* **Quoted text**
────────────────────
This is a formatting spec, so

    --outputLeafDir 'preview-%%s'

where %%s is the original leaf directory node, will prefix each
final directory containing output with the text 'preview-' which
can be useful in describing some features of the output set.

[--threads <numThreads>]
If specified, break the innermost analysis loop into <numThreads>
threads. Please note the following caveats:

    * Only thread if you have a high CPU analysis loop. Note that
      the input file read and output file write loops are not
      threaded -- only the analysis loop is threaded. Thus, if the
      bulk of execution time is in file IO, threading will not
      really help.

    * Threading will change the nature of the innermost looping
      across the problem domain, with the result that *all* of the
      problem data will be read into memory! That means potentially
      all the target input file data across the entire input directory
      tree.

[--json]
If specified, do a JSON dump of the entire return payload.

[--followLinks]
If specified, follow symbolic links.

[--overwrite]
If specified, allow for overwriting of existing files

[--man]
Show full help.

[--synopsis]
Show brief help.

[--verbosity <level>]
Set the app verbosity level. This ranges from 0...<N> where internal
log messages with a level=<M> will only display if M <= N. In this
manner increasing the level here can be used to show more and more
debugging info, assuming that debug messages in the code have been
tagged with a level.

Examples

Filtering

The --fileFilter and --dirFilter apply a filter to the string space of file and directory representations, reducing the original space of

"<path>": [<"filesToProcess">]

to only those paths and files that are relevant to the operation being performed. Two filters are understood, a fileFilter that filters filenames that match any of the passed search substrings from the CLI --fileFilter, and a dirFilter that filters directories whose leaf nodes match any of the passed --dirFilter substrings.
────────────────────
* **Things to do**
A: According to the command-line help text, which loop does the --threads option split into threads?
B: Resume the command-line help text from where it stops.

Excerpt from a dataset
────────────────────
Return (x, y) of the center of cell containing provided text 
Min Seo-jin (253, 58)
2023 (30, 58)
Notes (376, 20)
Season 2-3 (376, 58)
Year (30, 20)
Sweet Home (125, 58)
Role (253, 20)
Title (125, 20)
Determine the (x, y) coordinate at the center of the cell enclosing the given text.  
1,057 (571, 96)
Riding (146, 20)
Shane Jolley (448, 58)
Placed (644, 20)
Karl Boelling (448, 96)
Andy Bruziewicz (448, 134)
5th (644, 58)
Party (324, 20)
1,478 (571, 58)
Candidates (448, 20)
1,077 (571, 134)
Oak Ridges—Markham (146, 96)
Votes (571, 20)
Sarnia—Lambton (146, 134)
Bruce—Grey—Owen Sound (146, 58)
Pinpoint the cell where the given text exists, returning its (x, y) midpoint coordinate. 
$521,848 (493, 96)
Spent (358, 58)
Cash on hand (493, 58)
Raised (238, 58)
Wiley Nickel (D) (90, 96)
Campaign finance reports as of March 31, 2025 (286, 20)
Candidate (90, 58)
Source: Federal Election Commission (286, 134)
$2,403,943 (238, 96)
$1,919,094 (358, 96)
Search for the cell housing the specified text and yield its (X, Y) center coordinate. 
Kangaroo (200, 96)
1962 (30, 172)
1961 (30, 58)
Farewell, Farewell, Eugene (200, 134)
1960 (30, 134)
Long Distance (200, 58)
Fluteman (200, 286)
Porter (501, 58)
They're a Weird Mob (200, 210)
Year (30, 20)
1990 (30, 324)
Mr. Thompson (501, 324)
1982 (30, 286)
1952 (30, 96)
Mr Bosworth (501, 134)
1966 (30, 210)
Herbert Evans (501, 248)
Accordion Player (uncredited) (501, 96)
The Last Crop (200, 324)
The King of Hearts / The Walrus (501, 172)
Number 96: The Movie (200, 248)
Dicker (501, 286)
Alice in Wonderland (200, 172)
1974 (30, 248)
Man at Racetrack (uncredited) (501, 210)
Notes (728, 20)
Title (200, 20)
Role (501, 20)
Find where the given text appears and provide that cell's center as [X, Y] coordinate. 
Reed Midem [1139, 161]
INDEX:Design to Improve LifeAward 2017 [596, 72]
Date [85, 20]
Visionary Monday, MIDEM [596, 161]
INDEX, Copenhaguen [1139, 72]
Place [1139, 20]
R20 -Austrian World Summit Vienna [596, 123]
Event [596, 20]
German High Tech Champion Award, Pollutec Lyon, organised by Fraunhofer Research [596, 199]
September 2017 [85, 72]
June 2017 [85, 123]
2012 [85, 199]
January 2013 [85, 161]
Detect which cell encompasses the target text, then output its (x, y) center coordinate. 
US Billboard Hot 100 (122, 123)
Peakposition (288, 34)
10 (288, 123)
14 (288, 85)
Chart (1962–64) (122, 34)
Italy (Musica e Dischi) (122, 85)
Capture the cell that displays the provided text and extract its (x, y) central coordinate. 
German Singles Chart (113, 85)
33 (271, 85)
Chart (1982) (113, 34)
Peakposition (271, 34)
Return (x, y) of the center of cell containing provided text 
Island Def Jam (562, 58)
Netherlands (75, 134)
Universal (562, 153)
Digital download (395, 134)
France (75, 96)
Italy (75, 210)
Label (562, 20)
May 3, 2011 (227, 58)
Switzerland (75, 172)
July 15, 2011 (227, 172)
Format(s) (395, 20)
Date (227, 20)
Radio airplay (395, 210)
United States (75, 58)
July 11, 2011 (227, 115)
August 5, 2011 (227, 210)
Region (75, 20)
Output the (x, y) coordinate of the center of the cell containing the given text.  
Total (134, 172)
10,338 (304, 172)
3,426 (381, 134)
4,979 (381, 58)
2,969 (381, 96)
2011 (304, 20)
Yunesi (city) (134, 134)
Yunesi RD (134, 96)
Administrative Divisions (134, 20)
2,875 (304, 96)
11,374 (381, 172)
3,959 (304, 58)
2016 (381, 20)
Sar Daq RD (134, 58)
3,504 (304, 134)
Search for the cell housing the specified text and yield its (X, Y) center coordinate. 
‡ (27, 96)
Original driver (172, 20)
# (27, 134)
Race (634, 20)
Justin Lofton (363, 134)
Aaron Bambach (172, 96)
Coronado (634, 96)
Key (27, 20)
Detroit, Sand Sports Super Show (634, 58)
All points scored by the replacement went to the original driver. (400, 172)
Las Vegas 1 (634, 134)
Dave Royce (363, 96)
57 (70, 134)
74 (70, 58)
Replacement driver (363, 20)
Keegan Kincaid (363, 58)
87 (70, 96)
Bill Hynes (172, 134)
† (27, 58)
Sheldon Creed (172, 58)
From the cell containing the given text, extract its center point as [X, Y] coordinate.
────────────────────
* **Answers given**
A: The innermost analysis loop.

B:
The effect of these filters is hierarchical. First, the fileFilter is applied across the space of files for a given directory path. Each comma separated token is used as a substring search across the file name - in any order. The token search is by default a logical OR operation. Thus, a --fileFilter of png,jpg,body will filter all files that have the substrings of png _OR_ jpg _OR_ body anywhere in their filenames. This operation can be changed to a logical AND with a --fileFilterLogic AND - in which case a --fileFilter aparc,mgz,aseg will filter all files that contain aparc _AND_ aseg _AND_ mgz in their names. Note that mixing boolean logic is not supported at this time.

Next, if a dirFilter has been specified, the current string path corresponding to the filenames being filtered is considered. Each string in the comma separated dirFilter list is exacted, and if the basename of the working directory contains the filter substring, the (filtered) files are conserved. If the basename of the working directory does not contain any of the dirFilter substrings, the file list is discarded. Similarly dirFilterLogic specifies the logical operation to perform on the directory filter tokens.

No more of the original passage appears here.